Written instruction – Copy out the saved data entries below, keeping every line precisely as it appears.

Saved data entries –

========

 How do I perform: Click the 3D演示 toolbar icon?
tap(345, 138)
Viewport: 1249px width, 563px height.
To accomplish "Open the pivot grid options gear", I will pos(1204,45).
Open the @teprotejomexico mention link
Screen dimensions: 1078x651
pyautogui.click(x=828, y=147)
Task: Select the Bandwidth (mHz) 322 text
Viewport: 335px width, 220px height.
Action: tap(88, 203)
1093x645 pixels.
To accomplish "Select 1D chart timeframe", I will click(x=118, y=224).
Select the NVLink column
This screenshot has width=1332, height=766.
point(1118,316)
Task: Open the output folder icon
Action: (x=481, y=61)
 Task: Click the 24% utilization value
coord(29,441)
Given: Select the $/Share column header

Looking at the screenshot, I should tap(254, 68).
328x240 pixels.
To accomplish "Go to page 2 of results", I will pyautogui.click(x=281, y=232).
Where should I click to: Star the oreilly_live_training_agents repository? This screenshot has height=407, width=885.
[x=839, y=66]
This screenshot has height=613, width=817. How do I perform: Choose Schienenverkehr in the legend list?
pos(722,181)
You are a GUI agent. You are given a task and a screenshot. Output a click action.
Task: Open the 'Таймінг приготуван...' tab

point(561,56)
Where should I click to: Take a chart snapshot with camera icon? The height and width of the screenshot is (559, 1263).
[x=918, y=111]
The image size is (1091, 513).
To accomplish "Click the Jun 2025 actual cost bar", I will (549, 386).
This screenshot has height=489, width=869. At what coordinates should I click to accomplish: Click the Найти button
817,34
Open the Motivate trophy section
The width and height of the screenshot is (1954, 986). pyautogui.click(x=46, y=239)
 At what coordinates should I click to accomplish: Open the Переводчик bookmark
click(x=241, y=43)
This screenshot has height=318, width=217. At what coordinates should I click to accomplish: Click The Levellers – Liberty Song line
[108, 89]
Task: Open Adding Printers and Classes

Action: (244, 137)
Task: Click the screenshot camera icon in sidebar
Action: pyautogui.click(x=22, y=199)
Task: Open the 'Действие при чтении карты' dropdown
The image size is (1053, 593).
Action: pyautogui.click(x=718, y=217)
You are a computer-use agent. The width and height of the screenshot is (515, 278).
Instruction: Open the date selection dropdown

========

Exercise response –
 How do I perform: Click the 3D演示 toolbar icon?
tap(345, 138)
Viewport: 1249px width, 563px height.
To accomplish "Open the pivot grid options gear", I will pos(1204,45).
Open the @teprotejomexico mention link
Screen dimensions: 1078x651
pyautogui.click(x=828, y=147)
Task: Select the Bandwidth (mHz) 322 text
Viewport: 335px width, 220px height.
Action: tap(88, 203)
1093x645 pixels.
To accomplish "Select 1D chart timeframe", I will click(x=118, y=224).
Select the NVLink column
This screenshot has width=1332, height=766.
point(1118,316)
Task: Open the output folder icon
Action: (x=481, y=61)
 Task: Click the 24% utilization value
coord(29,441)
Given: Select the $/Share column header

Looking at the screenshot, I should tap(254, 68).
328x240 pixels.
To accomplish "Go to page 2 of results", I will pyautogui.click(x=281, y=232).
Where should I click to: Star the oreilly_live_training_agents repository? This screenshot has height=407, width=885.
[x=839, y=66]
This screenshot has height=613, width=817. How do I perform: Choose Schienenverkehr in the legend list?
pos(722,181)
You are a GUI agent. You are given a task and a screenshot. Output a click action.
Task: Open the 'Таймінг приготуван...' tab

point(561,56)
Where should I click to: Take a chart snapshot with camera icon? The height and width of the screenshot is (559, 1263).
[x=918, y=111]
The image size is (1091, 513).
To accomplish "Click the Jun 2025 actual cost bar", I will (549, 386).
This screenshot has height=489, width=869. At what coordinates should I click to accomplish: Click the Найти button
817,34
Open the Motivate trophy section
The width and height of the screenshot is (1954, 986). pyautogui.click(x=46, y=239)
 At what coordinates should I click to accomplish: Open the Переводчик bookmark
click(x=241, y=43)
This screenshot has height=318, width=217. At what coordinates should I click to accomplish: Click The Levellers – Liberty Song line
[108, 89]
Task: Open Adding Printers and Classes

Action: (244, 137)
Task: Click the screenshot camera icon in sidebar
Action: pyautogui.click(x=22, y=199)
Task: Open the 'Действие при чтении карты' dropdown
The image size is (1053, 593).
Action: pyautogui.click(x=718, y=217)
You are a computer-use agent. The width and height of the screenshot is (515, 278).
Instruction: Open the date selection dropdown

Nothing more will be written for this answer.